The Wild’s defensemen are all smart, mobile, and able to chip into offensive plays when needed. They are also one of the top-scoring blue lines in the league. Not too shabby.
Minnesota’s goaltending has depth as well. Cam Talbot is an All-Star, and Kaapo Kahkonen has a 10-2-2 record. Pretty good for a backup goalie.
Carter’s take is a classic example of a national analyst who doesn’t watch the Wild very often. Sure NHL analysts are not going to get the chance to watch every team, but they should at least be able to provide an expert’s opinion.
This year, the Blackhawks are awful, and the Wild played exactly how they should play against a terrible team. Had TNT shown the game against the powerhouse New York Rangers, I’ll bet Carter would have had a different take on Minnesota’s depth.
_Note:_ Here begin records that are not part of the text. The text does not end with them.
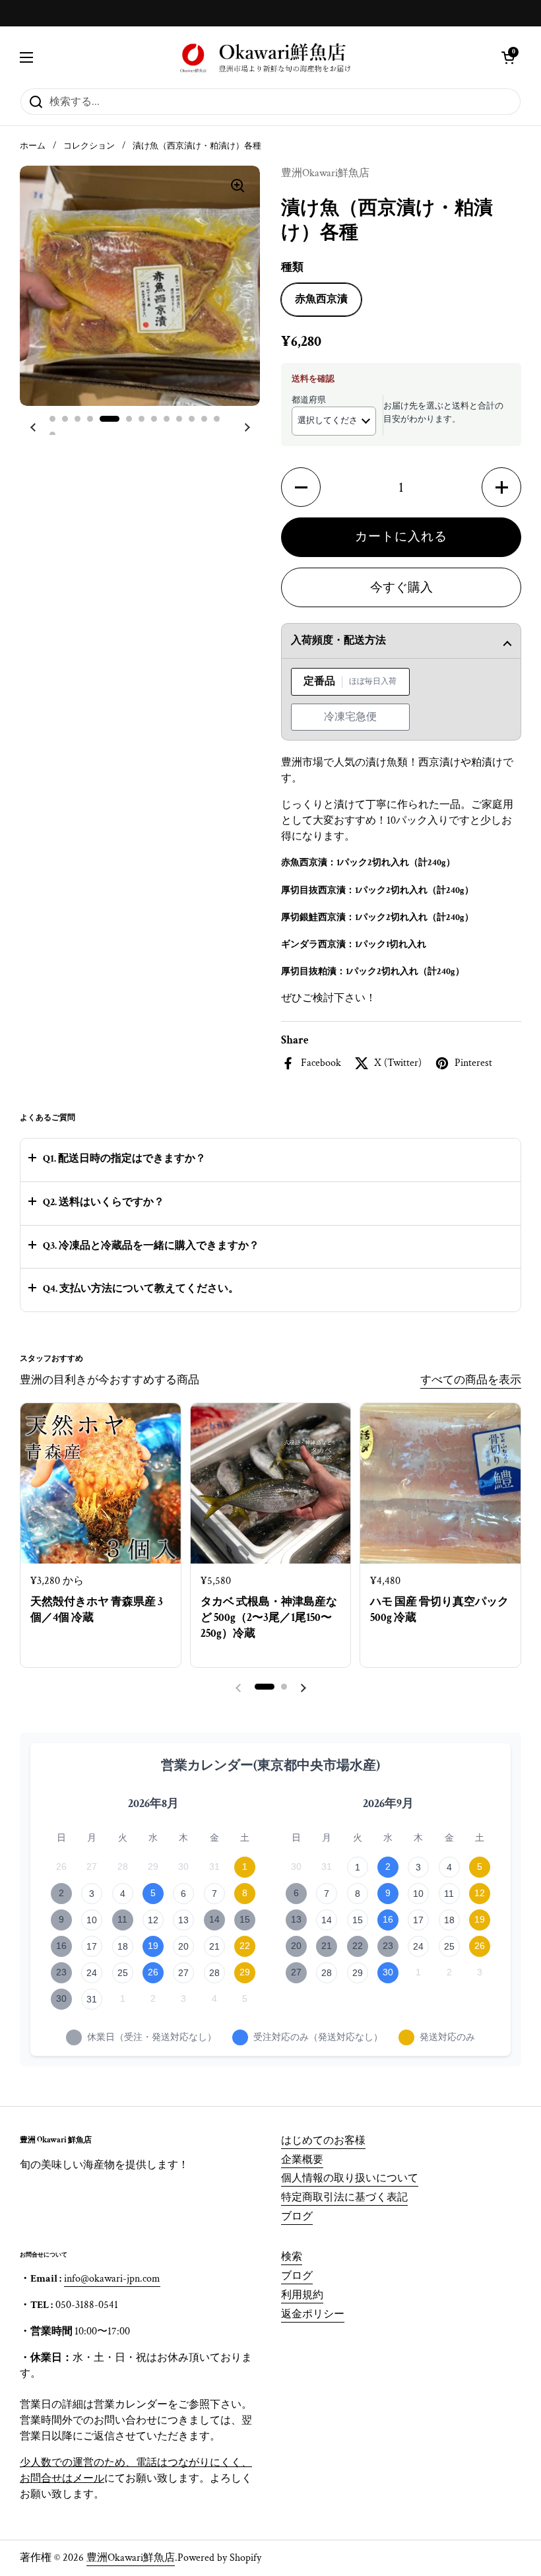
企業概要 (302, 2160)
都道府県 (309, 400)
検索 (291, 2257)
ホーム (33, 146)
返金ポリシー (312, 2314)
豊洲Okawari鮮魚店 (130, 2558)
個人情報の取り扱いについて (349, 2178)
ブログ (297, 2217)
Hundreds of Wild fans have replied to Carter's tweet. Most, if not all, were calling him out for his lack of knowledge on the Wild. Many of the reviews of the new panel of analysts for TNT and ESPN’s NHL coverage have been positive, and fans seem to enjoy their intermission reports. However, many Wild fans have tuned them out because of Carter’s takes. He also had to comment on Minnesota’s lack of a No. 1 center. While he is somewhat right, Hartman has been tremendous between Kaprizov and Zuccarello.
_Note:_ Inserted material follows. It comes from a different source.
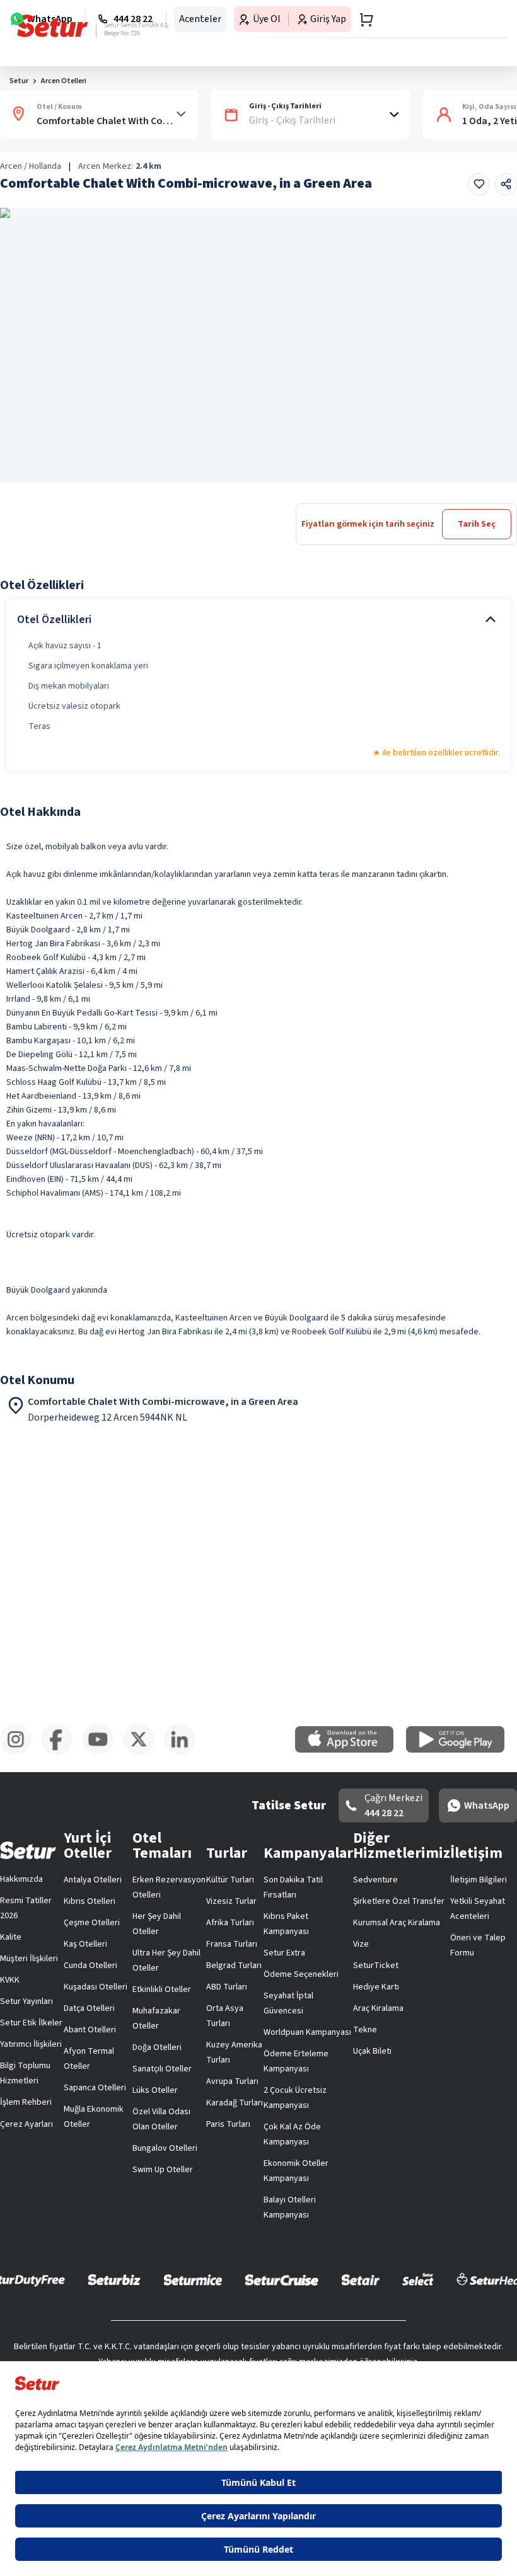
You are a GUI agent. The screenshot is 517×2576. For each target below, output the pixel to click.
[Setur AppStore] (205, 2144)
The Wild are getting more national attention, and it has to be expected at this point that not everything is going to be positive. During the ESPN broadcast of the Minnesota-Boston game, the commentary was less than complimentary of the Wild, even though they came out with the win. Minnesota fans are no strangers to this type of bias; it happens in every professional sport.
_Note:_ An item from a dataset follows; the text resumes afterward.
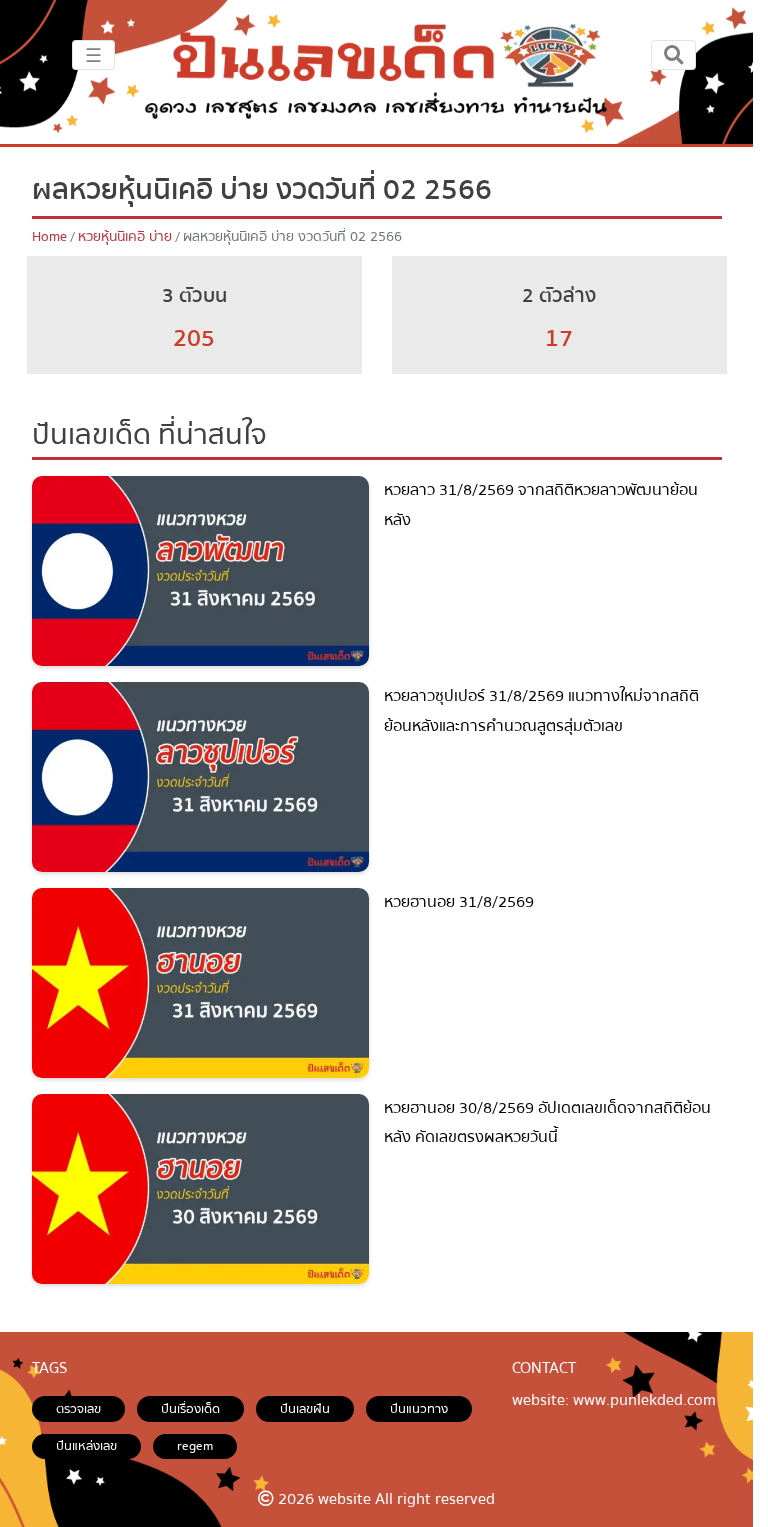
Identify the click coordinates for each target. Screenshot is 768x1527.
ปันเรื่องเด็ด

Minnesota sports teams don’t get the recognition they deserve, and we are currently seeing it with the Wild. We can only hope that in the future NHL commentators and analysts will be as complimentary towards the Wild as they are with teams like Colorado, the Pittsburgh Penguins, and New York Rangers. People are entitled to have their own opinions, but they at least need to be informed. Carter’s takes show that he does not watch or even pay much attention to the Wild, even though they’ve been one of the top teams in the league all season.